● Work instructions: The required output holds only the lines from the one containing "Open the speed control icon" through the end of the material below, copied exactly, please, with no pictures.

● Recorded information:
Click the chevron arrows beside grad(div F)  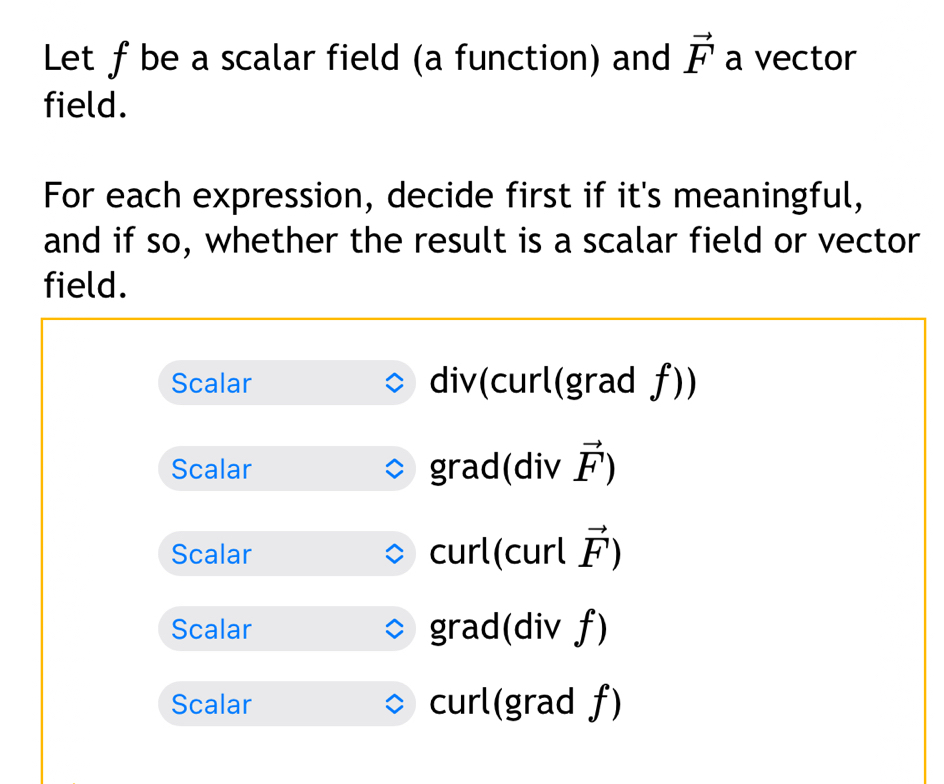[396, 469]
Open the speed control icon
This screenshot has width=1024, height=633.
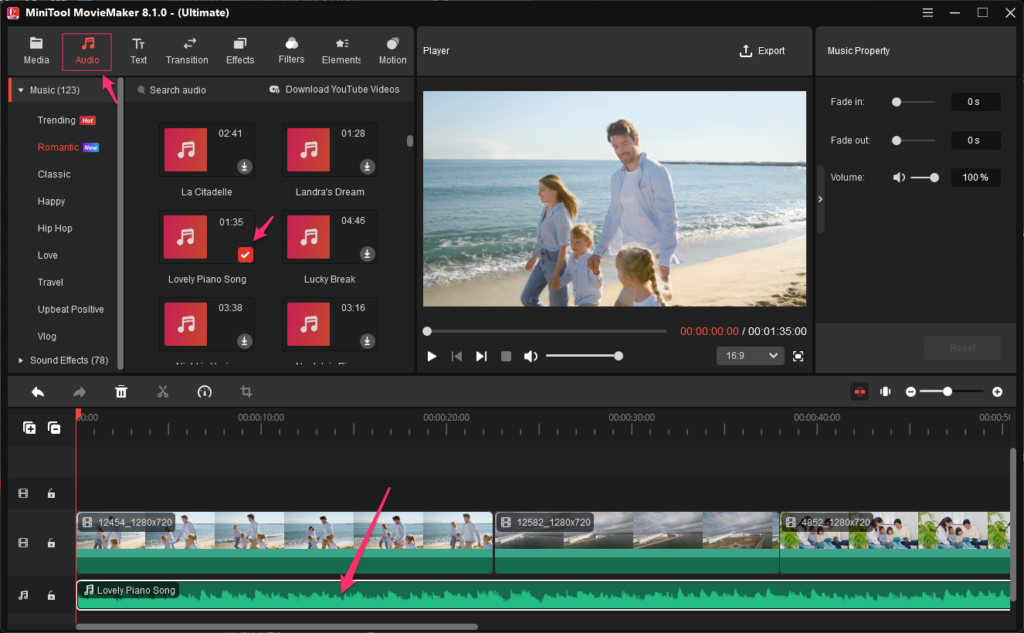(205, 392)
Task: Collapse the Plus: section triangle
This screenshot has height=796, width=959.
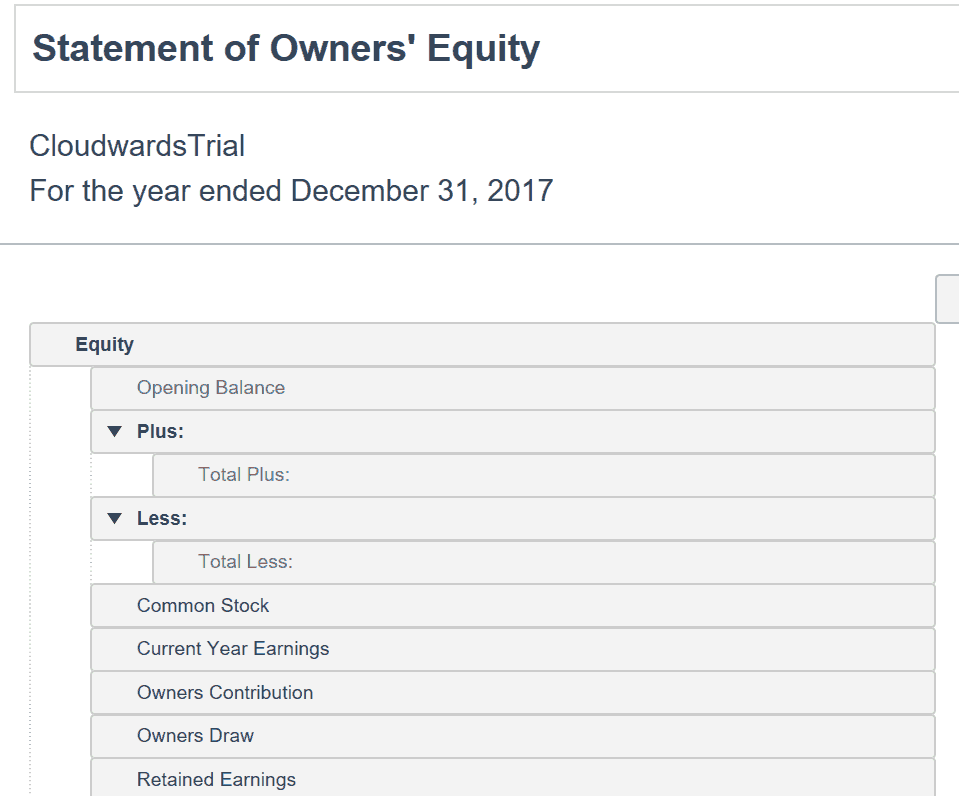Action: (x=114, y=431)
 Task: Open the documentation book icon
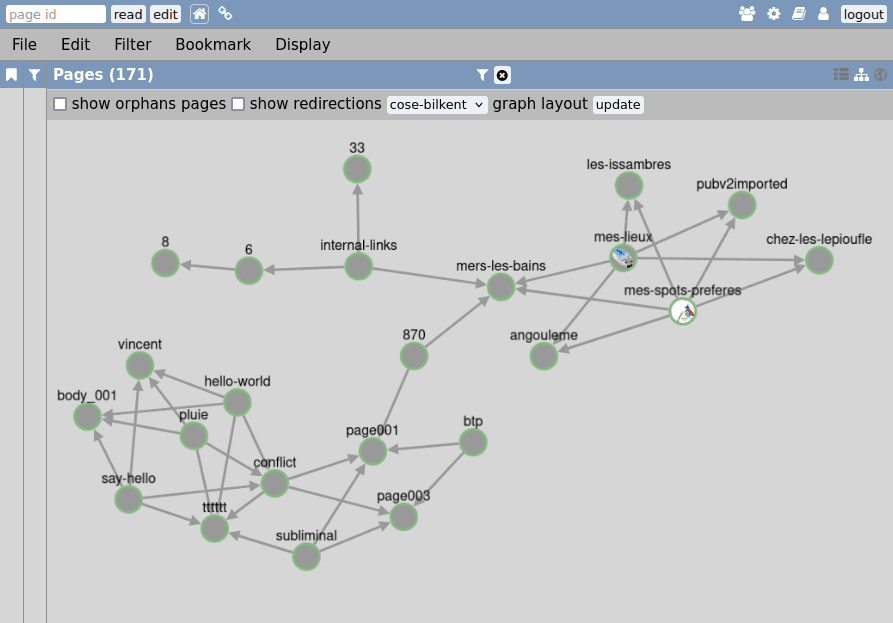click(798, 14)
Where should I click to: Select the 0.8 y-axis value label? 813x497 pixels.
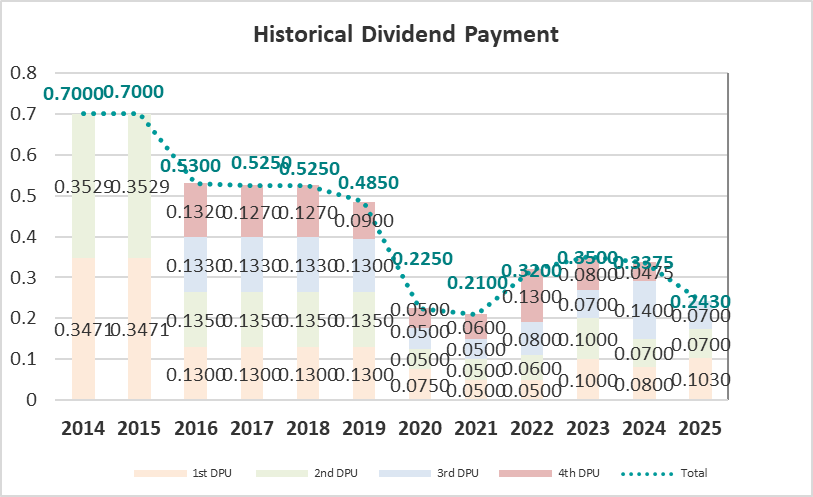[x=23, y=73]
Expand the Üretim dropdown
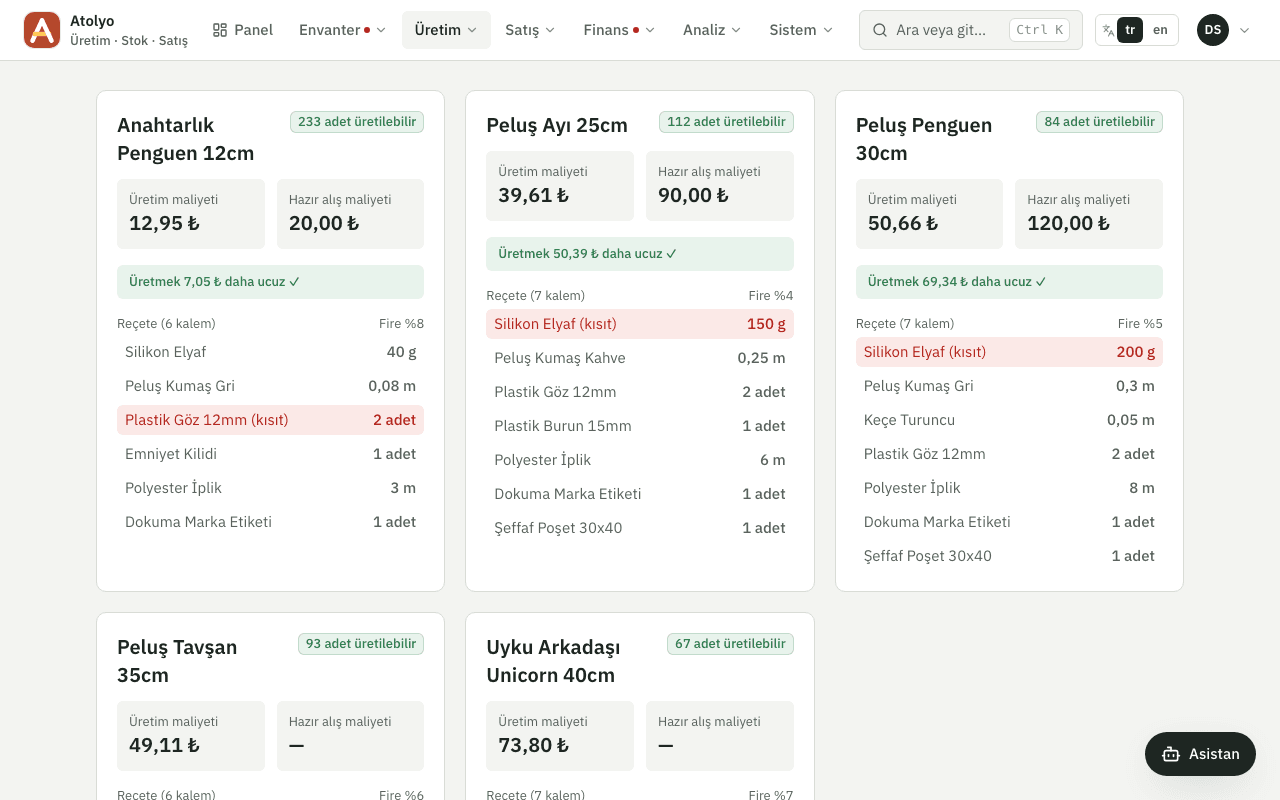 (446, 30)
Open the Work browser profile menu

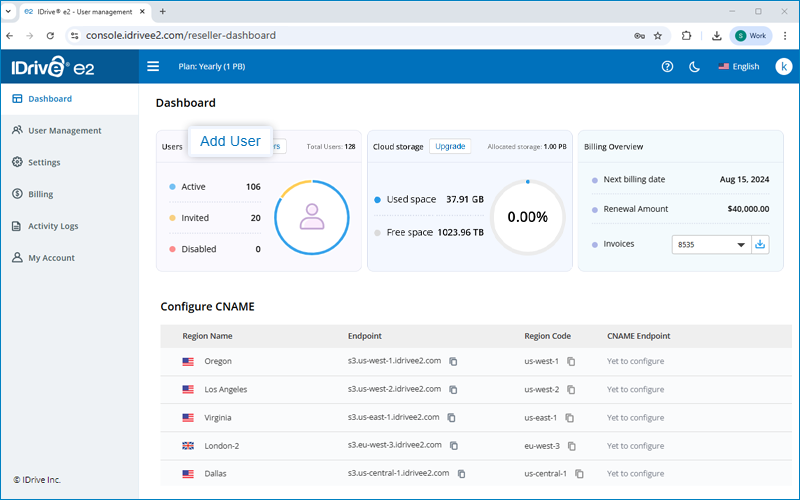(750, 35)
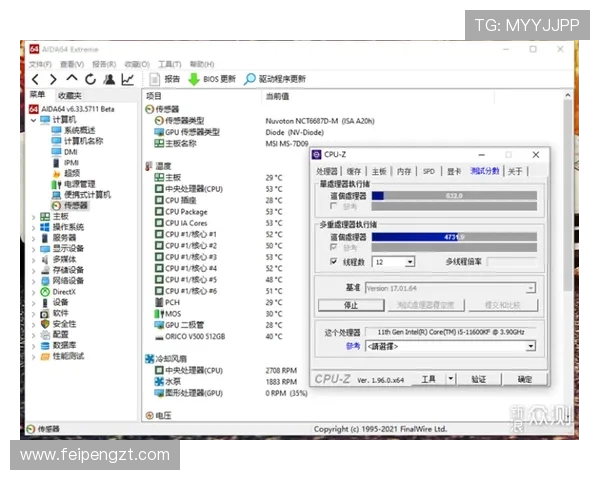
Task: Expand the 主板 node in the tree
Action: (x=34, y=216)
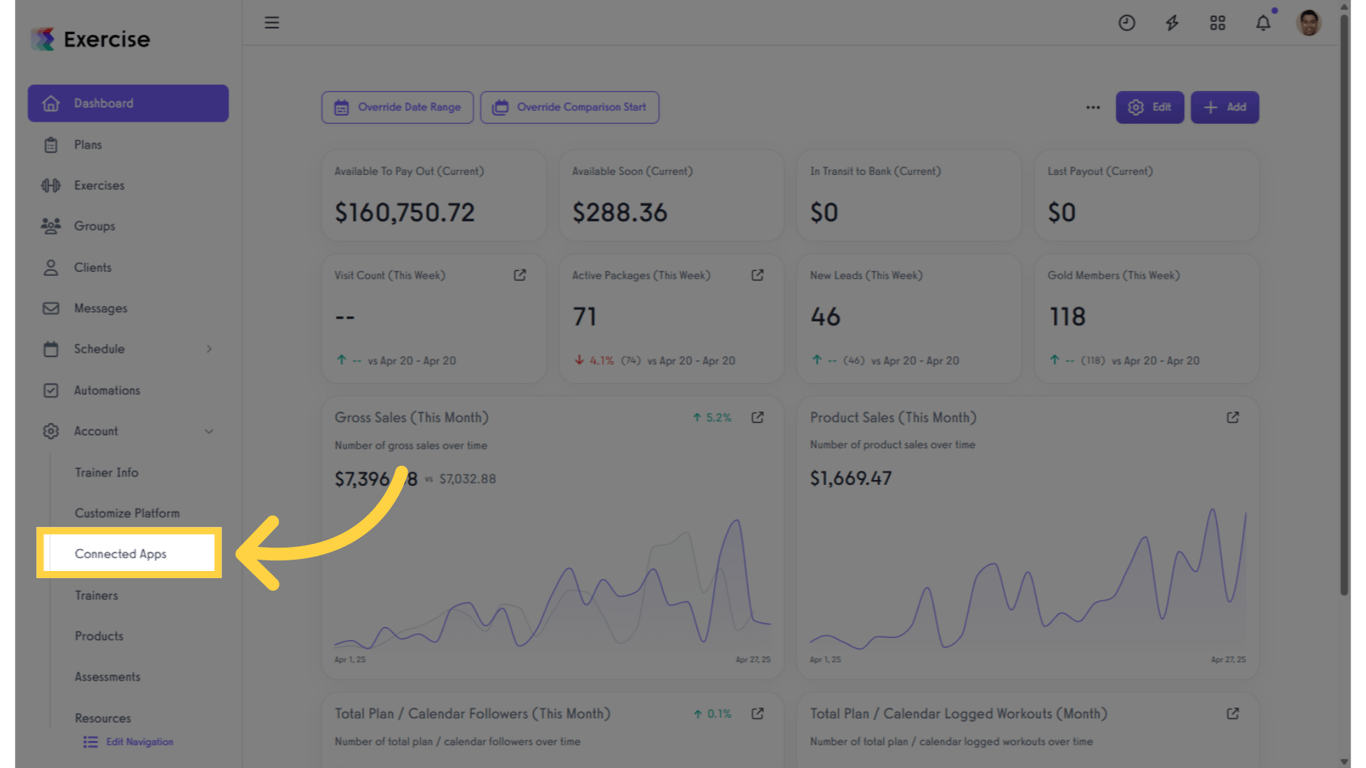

● Answer to this problem:
Open the speed control icon
This screenshot has width=1024, height=633.
(205, 392)
Task: Collapse the Plus: section triangle
This screenshot has height=796, width=959.
Action: (x=114, y=431)
 Task: Open the documentation book icon
click(798, 14)
Where should I click to: Select the 0.8 y-axis value label? 813x497 pixels.
[x=23, y=73]
Expand the Üretim dropdown
 (446, 30)
Open the Work browser profile menu

(750, 35)
Task: Expand the 主板 node in the tree
Action: (x=34, y=216)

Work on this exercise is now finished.